The Needs of Older Pets

Senior woman with her dog inside of her house.

Senior Pet Care

Thanks to advances in veterinary care our pets are living longer lives. With old age comes the need for owners to learn about the special needs of aging cats and dogs. Our pets age at different intervals than humans. A small to medium seven-year-old dog or cat is 44 – 47 years old in human years. A seven-year-old large dog is 50 – 56 years old by human standards.

Senior pets are susceptible to many of the diseases we see in elderly humans like cancer, heart disease, diabetes, arthritis, and liver, kidney and bone disease. In order to combat these health concerns the frequency of your veterinary visits should increase with age. Your vet can advise on specifics given the dog or cat’s medical history.

As your dog or cat ages you want to ensure their quality of life doesn’t change. In order to maintain their health and comfort, focus on the following:

  • A Nutritious Diet

From puppy and kittens to adult furry friends, the kind of food you feed your pets is crucial to their well-being, especially as they age. The food we eat gives us energy and keeps us balanced with the right amount of vitamins. The food you feed your pet does the same. Learn to read the labels to ensure you are helping your dog or cat grow stronger.

  • Staying Active

A busy pet is a happy pet. The same goes for the mind. Our furry friends need to keep their minds as active as their bodies. Ensure they are getting enough exercise on a daily basis. For your senior dog that could mean a 15 – 20 minute walk each day, or a bi-weekly trip to the dog park. For your senior cat a new toy will stimulate their mind and keep them from getting bored.

### Dataset extract
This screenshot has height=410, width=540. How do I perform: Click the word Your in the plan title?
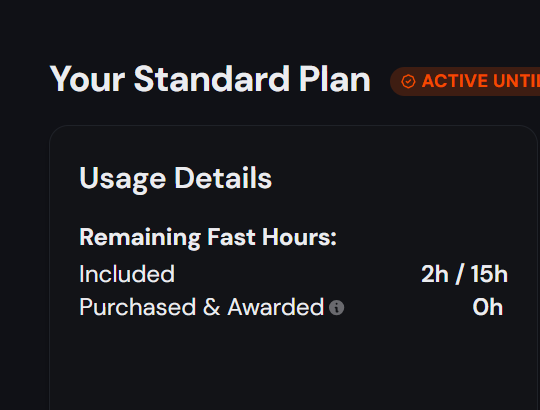coord(87,79)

### Work to be completed
Write the next part of the text on caring for older pets, starting after its last sentence. The listing has no connection to the text about older pets.

### Answer to this problem
  • Physical Contact

Petting our pets and spending time with them is how they interpret our love. As your pet ages physical contact becomes increasingly important. If your pet has joint pain, a daily rub down can help. If your dog or cat needs regular grooming you can comb their hair.

  • Oral Hygiene for Dogs

It is easy to laugh at the idea of brushing the teeth of a dog, but canine oral hygiene becomes more important as they age. A clean mouth helps fight off gum infections and general bad breath. If your dog won’t sit still for a good brushing you can ask the veterinarian to do it or give them doggie treats that fight plaque.

Special Accommodations

Aging pets may require more of our attention and if they have special needs you should make every effort to meet them. For example, if your dog or cat is losing his or her eyesight you can move obstacles out of the way. If your pet suffers from arthritis take the time to research ways to keep them engaged and active without the extra stress on their bodies.

Extensions of the Family

Our pets are more than animals; they are extensions of our family. As they near the end of their lives spend every minute you can with them – you’ll be glad you did.